# [Task details]
Transcription should be exact. Include all entries.

# [Recorded information]
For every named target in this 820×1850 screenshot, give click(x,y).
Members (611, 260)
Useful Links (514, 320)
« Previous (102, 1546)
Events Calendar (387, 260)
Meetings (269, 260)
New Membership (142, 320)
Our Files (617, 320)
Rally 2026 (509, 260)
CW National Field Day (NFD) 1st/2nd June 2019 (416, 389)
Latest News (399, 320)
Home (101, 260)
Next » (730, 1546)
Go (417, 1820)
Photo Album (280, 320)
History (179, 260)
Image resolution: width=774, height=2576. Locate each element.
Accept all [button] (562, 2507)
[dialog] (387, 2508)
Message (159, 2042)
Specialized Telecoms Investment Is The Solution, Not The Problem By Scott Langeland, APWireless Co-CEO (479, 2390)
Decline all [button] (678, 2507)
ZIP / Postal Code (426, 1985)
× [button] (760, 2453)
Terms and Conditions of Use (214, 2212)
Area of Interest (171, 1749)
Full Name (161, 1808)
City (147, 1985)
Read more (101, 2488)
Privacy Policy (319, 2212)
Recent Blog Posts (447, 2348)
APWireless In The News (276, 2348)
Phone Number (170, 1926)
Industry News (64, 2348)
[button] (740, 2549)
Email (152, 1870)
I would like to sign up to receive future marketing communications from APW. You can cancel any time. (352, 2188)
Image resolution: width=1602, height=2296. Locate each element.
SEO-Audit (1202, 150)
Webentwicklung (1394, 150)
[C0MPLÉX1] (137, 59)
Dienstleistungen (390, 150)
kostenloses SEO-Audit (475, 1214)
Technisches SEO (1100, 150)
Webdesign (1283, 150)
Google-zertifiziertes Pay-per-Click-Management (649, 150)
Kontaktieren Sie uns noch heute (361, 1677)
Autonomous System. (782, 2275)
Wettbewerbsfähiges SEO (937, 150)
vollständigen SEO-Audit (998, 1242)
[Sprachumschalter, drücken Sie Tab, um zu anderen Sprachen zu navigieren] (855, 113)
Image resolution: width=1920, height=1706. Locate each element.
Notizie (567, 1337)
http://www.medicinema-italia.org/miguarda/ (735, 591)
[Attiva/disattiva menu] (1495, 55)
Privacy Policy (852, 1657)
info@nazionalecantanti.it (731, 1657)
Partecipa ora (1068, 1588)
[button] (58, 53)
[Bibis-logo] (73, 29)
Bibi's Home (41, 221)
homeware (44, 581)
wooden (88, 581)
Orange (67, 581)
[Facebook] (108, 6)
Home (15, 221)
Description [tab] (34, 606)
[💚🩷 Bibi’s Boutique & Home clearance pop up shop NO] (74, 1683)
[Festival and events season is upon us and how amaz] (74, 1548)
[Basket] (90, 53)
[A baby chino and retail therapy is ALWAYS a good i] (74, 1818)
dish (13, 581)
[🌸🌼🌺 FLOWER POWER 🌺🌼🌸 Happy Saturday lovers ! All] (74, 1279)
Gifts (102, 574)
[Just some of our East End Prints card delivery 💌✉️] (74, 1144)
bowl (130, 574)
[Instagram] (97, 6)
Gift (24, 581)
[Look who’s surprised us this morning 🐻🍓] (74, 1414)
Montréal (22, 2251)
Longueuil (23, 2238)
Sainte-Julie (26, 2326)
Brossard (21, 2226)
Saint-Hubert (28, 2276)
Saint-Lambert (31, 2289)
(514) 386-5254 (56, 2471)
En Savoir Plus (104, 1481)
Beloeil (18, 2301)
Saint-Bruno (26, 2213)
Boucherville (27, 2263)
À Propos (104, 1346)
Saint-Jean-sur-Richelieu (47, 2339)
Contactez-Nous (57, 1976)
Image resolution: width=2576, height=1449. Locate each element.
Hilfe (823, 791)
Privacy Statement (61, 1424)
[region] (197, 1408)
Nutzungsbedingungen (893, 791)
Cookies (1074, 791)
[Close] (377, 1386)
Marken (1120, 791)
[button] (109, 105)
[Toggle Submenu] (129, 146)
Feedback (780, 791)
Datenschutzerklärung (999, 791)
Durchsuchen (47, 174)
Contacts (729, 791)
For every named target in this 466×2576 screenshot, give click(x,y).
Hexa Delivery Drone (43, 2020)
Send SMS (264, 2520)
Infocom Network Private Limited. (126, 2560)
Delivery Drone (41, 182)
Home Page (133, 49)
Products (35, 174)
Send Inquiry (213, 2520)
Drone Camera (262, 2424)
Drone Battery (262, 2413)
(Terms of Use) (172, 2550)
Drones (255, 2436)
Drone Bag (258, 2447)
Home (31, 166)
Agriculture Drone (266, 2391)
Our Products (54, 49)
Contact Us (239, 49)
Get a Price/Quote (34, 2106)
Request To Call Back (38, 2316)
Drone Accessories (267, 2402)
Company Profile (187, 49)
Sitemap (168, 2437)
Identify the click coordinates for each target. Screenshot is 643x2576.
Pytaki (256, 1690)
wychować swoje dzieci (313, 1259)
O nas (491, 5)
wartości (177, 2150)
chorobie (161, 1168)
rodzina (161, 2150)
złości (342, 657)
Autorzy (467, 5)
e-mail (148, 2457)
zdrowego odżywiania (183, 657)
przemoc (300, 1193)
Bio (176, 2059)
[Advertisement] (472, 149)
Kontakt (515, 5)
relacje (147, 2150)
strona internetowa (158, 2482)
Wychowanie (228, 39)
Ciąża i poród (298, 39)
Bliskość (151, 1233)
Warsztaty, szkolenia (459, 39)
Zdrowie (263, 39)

# [Solved exercise]
For every named target in this 820×1850 screenshot, give click(x,y).
Members (611, 260)
Useful Links (514, 320)
« Previous (102, 1546)
Events Calendar (387, 260)
Meetings (269, 260)
New Membership (142, 320)
Our Files (617, 320)
Rally 2026 (509, 260)
CW National Field Day (NFD) 1st/2nd June 2019 (416, 389)
Latest News (399, 320)
Home (101, 260)
Next » (730, 1546)
Go (417, 1820)
Photo Album (280, 320)
History (179, 260)
Image resolution: width=774, height=2576. Locate each element.
Accept all [button] (562, 2507)
[dialog] (387, 2508)
Message (159, 2042)
Specialized Telecoms Investment Is The Solution, Not The Problem By Scott Langeland, APWireless Co-CEO (479, 2390)
Decline all [button] (678, 2507)
ZIP / Postal Code (426, 1985)
× [button] (760, 2453)
Terms and Conditions of Use (214, 2212)
Area of Interest (171, 1749)
Full Name (161, 1808)
City (147, 1985)
Read more (101, 2488)
Privacy Policy (319, 2212)
Recent Blog Posts (447, 2348)
APWireless In The News (276, 2348)
Phone Number (170, 1926)
Industry News (64, 2348)
[button] (740, 2549)
Email (152, 1870)
I would like to sign up to receive future marketing communications from APW. You can cancel any time. (352, 2188)
Image resolution: width=1602, height=2296. Locate each element.
SEO-Audit (1202, 150)
Webentwicklung (1394, 150)
[C0MPLÉX1] (137, 59)
Dienstleistungen (390, 150)
kostenloses SEO-Audit (475, 1214)
Technisches SEO (1100, 150)
Webdesign (1283, 150)
Google-zertifiziertes Pay-per-Click-Management (649, 150)
Kontaktieren Sie uns noch heute (361, 1677)
Autonomous System. (782, 2275)
Wettbewerbsfähiges SEO (937, 150)
vollständigen SEO-Audit (998, 1242)
[Sprachumschalter, drücken Sie Tab, um zu anderen Sprachen zu navigieren] (855, 113)
Image resolution: width=1920, height=1706. Locate each element.
Notizie (567, 1337)
http://www.medicinema-italia.org/miguarda/ (735, 591)
[Attiva/disattiva menu] (1495, 55)
Privacy Policy (852, 1657)
info@nazionalecantanti.it (731, 1657)
Partecipa ora (1068, 1588)
[button] (58, 53)
[Bibis-logo] (73, 29)
Bibi's Home (41, 221)
homeware (44, 581)
wooden (88, 581)
Orange (67, 581)
[Facebook] (108, 6)
Home (15, 221)
Description [tab] (34, 606)
[💚🩷 Bibi’s Boutique & Home clearance pop up shop NO] (74, 1683)
[Festival and events season is upon us and how amaz] (74, 1548)
[Basket] (90, 53)
[A baby chino and retail therapy is ALWAYS a good i] (74, 1818)
dish (13, 581)
[🌸🌼🌺 FLOWER POWER 🌺🌼🌸 Happy Saturday lovers ! All] (74, 1279)
Gifts (102, 574)
[Just some of our East End Prints card delivery 💌✉️] (74, 1144)
bowl (130, 574)
[Instagram] (97, 6)
Gift (24, 581)
[Look who’s surprised us this morning 🐻🍓] (74, 1414)
Montréal (22, 2251)
Longueuil (23, 2238)
Sainte-Julie (26, 2326)
Brossard (21, 2226)
Saint-Hubert (28, 2276)
Saint-Lambert (31, 2289)
(514) 386-5254 (56, 2471)
En Savoir Plus (104, 1481)
Beloeil (18, 2301)
Saint-Bruno (26, 2213)
Boucherville (27, 2263)
À Propos (104, 1346)
Saint-Jean-sur-Richelieu (47, 2339)
Contactez-Nous (57, 1976)
Image resolution: width=2576, height=1449. Locate each element.
Hilfe (823, 791)
Privacy Statement (61, 1424)
[region] (197, 1408)
Nutzungsbedingungen (893, 791)
Cookies (1074, 791)
[Close] (377, 1386)
Marken (1120, 791)
[button] (109, 105)
[Toggle Submenu] (129, 146)
Feedback (780, 791)
Datenschutzerklärung (999, 791)
Durchsuchen (47, 174)
Contacts (729, 791)
For every named target in this 466×2576 screenshot, give click(x,y).
Hexa Delivery Drone (43, 2020)
Send SMS (264, 2520)
Infocom Network Private Limited. (126, 2560)
Delivery Drone (41, 182)
Home Page (133, 49)
Products (35, 174)
Send Inquiry (213, 2520)
Drone Camera (262, 2424)
Drone Battery (262, 2413)
(Terms of Use) (172, 2550)
Drones (255, 2436)
Drone Bag (258, 2447)
Home (31, 166)
Agriculture Drone (266, 2391)
Our Products (54, 49)
Contact Us (239, 49)
Get a Price/Quote (34, 2106)
Request To Call Back (38, 2316)
Drone Accessories (267, 2402)
Company Profile (187, 49)
Sitemap (168, 2437)
Identify the click coordinates for each target. Screenshot is 643x2576.
Pytaki (256, 1690)
wychować swoje dzieci (313, 1259)
O nas (491, 5)
wartości (177, 2150)
chorobie (161, 1168)
rodzina (161, 2150)
złości (342, 657)
Autorzy (467, 5)
e-mail (148, 2457)
zdrowego odżywiania (183, 657)
przemoc (300, 1193)
Bio (176, 2059)
[Advertisement] (472, 149)
Kontakt (515, 5)
relacje (147, 2150)
strona internetowa (158, 2482)
Wychowanie (228, 39)
Ciąża i poród (298, 39)
Bliskość (151, 1233)
Warsztaty, szkolenia (459, 39)
Zdrowie (263, 39)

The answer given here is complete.